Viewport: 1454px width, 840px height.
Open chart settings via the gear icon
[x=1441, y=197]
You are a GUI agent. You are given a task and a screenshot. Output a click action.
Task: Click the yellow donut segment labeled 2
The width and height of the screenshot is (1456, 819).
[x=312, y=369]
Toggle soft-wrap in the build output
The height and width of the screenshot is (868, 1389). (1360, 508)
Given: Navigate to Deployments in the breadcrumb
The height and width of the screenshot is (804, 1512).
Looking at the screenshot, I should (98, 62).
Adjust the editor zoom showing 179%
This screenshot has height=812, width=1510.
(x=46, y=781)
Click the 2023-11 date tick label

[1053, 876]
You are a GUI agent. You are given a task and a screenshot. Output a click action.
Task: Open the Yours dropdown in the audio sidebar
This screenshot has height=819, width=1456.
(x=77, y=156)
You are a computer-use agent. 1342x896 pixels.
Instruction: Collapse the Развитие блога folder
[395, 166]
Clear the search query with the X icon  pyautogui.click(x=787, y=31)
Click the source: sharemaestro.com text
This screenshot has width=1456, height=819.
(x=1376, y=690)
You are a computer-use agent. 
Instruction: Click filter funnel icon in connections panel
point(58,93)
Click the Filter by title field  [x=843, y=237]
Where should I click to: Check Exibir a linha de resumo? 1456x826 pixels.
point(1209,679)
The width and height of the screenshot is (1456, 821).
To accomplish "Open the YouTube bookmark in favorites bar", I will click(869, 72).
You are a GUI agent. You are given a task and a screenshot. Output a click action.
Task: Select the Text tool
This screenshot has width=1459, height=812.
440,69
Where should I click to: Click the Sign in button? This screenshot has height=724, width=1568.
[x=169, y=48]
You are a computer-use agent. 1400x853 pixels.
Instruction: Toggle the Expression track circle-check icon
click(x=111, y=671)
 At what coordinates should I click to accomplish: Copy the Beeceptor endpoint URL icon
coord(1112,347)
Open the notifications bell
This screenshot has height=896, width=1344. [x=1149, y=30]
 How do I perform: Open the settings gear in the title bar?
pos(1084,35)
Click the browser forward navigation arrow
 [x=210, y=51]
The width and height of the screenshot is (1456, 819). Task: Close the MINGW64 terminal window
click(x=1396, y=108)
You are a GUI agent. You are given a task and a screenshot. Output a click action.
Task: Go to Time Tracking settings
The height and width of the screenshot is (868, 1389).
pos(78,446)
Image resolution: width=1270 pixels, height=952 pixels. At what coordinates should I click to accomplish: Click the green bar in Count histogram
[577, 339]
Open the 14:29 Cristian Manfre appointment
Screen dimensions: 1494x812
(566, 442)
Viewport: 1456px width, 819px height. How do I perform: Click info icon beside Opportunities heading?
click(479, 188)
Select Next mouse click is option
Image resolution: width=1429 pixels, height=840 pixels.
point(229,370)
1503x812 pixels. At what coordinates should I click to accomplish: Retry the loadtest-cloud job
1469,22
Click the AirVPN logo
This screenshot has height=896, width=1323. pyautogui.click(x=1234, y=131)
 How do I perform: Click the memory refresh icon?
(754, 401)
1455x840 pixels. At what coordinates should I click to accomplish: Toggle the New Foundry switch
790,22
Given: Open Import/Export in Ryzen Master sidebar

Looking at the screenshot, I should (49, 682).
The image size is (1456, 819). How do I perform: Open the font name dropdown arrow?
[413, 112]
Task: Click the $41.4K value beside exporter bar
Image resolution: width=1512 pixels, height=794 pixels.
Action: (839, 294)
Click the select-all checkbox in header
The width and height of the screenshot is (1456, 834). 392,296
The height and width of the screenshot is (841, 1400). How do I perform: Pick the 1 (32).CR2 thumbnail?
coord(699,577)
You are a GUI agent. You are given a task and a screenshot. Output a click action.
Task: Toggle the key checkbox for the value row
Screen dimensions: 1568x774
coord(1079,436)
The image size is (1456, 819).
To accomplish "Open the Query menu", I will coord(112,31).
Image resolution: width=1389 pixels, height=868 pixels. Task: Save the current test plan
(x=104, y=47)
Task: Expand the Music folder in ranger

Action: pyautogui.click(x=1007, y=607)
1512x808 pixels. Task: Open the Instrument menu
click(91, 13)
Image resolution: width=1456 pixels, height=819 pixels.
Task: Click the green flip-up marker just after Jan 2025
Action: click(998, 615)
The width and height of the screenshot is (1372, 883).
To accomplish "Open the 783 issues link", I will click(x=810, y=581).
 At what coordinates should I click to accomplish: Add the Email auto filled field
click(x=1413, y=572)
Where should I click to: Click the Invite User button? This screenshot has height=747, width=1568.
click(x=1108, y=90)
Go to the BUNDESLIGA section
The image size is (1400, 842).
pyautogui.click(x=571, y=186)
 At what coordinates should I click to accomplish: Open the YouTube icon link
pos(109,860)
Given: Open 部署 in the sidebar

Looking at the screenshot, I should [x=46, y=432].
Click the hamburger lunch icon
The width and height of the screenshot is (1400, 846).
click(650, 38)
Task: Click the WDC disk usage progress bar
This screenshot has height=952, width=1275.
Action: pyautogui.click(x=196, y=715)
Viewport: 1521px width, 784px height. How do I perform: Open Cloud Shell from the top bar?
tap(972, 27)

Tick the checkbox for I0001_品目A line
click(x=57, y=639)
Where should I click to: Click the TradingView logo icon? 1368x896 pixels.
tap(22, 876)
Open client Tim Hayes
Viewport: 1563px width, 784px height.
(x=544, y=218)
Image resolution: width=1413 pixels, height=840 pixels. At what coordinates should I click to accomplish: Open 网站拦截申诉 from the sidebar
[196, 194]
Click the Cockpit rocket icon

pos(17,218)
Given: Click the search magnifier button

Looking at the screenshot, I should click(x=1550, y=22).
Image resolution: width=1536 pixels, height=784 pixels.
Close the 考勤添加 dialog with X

TASK STATEMENT —
Mind each word and retype the entire listing above.

ANSWER BOX —
Viewport: 1454px width, 840px height.
Open chart settings via the gear icon
[x=1441, y=197]
You are a GUI agent. You are given a task and a screenshot. Output a click action.
Task: Click the yellow donut segment labeled 2
The width and height of the screenshot is (1456, 819).
[x=312, y=369]
Toggle soft-wrap in the build output
The height and width of the screenshot is (868, 1389). (1360, 508)
Given: Navigate to Deployments in the breadcrumb
The height and width of the screenshot is (804, 1512).
Looking at the screenshot, I should (98, 62).
Adjust the editor zoom showing 179%
This screenshot has height=812, width=1510.
(x=46, y=781)
Click the 2023-11 date tick label

[1053, 876]
You are a GUI agent. You are given a task and a screenshot. Output a click action.
Task: Open the Yours dropdown in the audio sidebar
This screenshot has height=819, width=1456.
(x=77, y=156)
You are a computer-use agent. 1342x896 pixels.
Instruction: Collapse the Развитие блога folder
[395, 166]
Clear the search query with the X icon  pyautogui.click(x=787, y=31)
Click the source: sharemaestro.com text
This screenshot has width=1456, height=819.
(x=1376, y=690)
You are a computer-use agent. 
Instruction: Click filter funnel icon in connections panel
point(58,93)
Click the Filter by title field  [x=843, y=237]
Where should I click to: Check Exibir a linha de resumo? 1456x826 pixels.
point(1209,679)
The width and height of the screenshot is (1456, 821).
To accomplish "Open the YouTube bookmark in favorites bar", I will click(869, 72).
You are a GUI agent. You are given a task and a screenshot. Output a click action.
Task: Select the Text tool
This screenshot has width=1459, height=812.
440,69
Where should I click to: Click the Sign in button? This screenshot has height=724, width=1568.
[x=169, y=48]
You are a computer-use agent. 1400x853 pixels.
Instruction: Toggle the Expression track circle-check icon
click(x=111, y=671)
 At what coordinates should I click to accomplish: Copy the Beeceptor endpoint URL icon
coord(1112,347)
Open the notifications bell
This screenshot has height=896, width=1344. [x=1149, y=30]
 How do I perform: Open the settings gear in the title bar?
pos(1084,35)
Click the browser forward navigation arrow
 [x=210, y=51]
The width and height of the screenshot is (1456, 819). Task: Close the MINGW64 terminal window
click(x=1396, y=108)
You are a GUI agent. You are given a task and a screenshot. Output a click action.
Task: Go to Time Tracking settings
The height and width of the screenshot is (868, 1389).
pos(78,446)
Image resolution: width=1270 pixels, height=952 pixels. At what coordinates should I click to accomplish: Click the green bar in Count histogram
[577, 339]
Open the 14:29 Cristian Manfre appointment
Screen dimensions: 1494x812
(566, 442)
Viewport: 1456px width, 819px height. How do I perform: Click info icon beside Opportunities heading?
click(479, 188)
Select Next mouse click is option
Image resolution: width=1429 pixels, height=840 pixels.
point(229,370)
1503x812 pixels. At what coordinates should I click to accomplish: Retry the loadtest-cloud job
1469,22
Click the AirVPN logo
This screenshot has height=896, width=1323. pyautogui.click(x=1234, y=131)
 How do I perform: Click the memory refresh icon?
(754, 401)
1455x840 pixels. At what coordinates should I click to accomplish: Toggle the New Foundry switch
790,22
Given: Open Import/Export in Ryzen Master sidebar

Looking at the screenshot, I should (49, 682).
The image size is (1456, 819). How do I perform: Open the font name dropdown arrow?
[413, 112]
Task: Click the $41.4K value beside exporter bar
Image resolution: width=1512 pixels, height=794 pixels.
Action: (839, 294)
Click the select-all checkbox in header
The width and height of the screenshot is (1456, 834). 392,296
The height and width of the screenshot is (841, 1400). How do I perform: Pick the 1 (32).CR2 thumbnail?
coord(699,577)
You are a GUI agent. You are given a task and a screenshot. Output a click action.
Task: Toggle the key checkbox for the value row
Screen dimensions: 1568x774
coord(1079,436)
The image size is (1456, 819).
To accomplish "Open the Query menu", I will coord(112,31).
Image resolution: width=1389 pixels, height=868 pixels. Task: Save the current test plan
(x=104, y=47)
Task: Expand the Music folder in ranger

Action: pyautogui.click(x=1007, y=607)
1512x808 pixels. Task: Open the Instrument menu
click(91, 13)
Image resolution: width=1456 pixels, height=819 pixels.
Task: Click the green flip-up marker just after Jan 2025
Action: click(998, 615)
The width and height of the screenshot is (1372, 883).
To accomplish "Open the 783 issues link", I will click(x=810, y=581).
 At what coordinates should I click to accomplish: Add the Email auto filled field
click(x=1413, y=572)
Where should I click to: Click the Invite User button? This screenshot has height=747, width=1568.
click(x=1108, y=90)
Go to the BUNDESLIGA section
The image size is (1400, 842).
pyautogui.click(x=571, y=186)
 At what coordinates should I click to accomplish: Open the YouTube icon link
pos(109,860)
Given: Open 部署 in the sidebar

Looking at the screenshot, I should [x=46, y=432].
Click the hamburger lunch icon
The width and height of the screenshot is (1400, 846).
click(650, 38)
Task: Click the WDC disk usage progress bar
This screenshot has height=952, width=1275.
Action: pyautogui.click(x=196, y=715)
Viewport: 1521px width, 784px height. How do I perform: Open Cloud Shell from the top bar?
tap(972, 27)

Tick the checkbox for I0001_品目A line
click(x=57, y=639)
Where should I click to: Click the TradingView logo icon? 1368x896 pixels.
tap(22, 876)
Open client Tim Hayes
Viewport: 1563px width, 784px height.
(x=544, y=218)
Image resolution: width=1413 pixels, height=840 pixels. At what coordinates should I click to accomplish: Open 网站拦截申诉 from the sidebar
[196, 194]
Click the Cockpit rocket icon

pos(17,218)
Given: Click the search magnifier button

Looking at the screenshot, I should click(x=1550, y=22).
Image resolution: width=1536 pixels, height=784 pixels.
Close the 考勤添加 dialog with X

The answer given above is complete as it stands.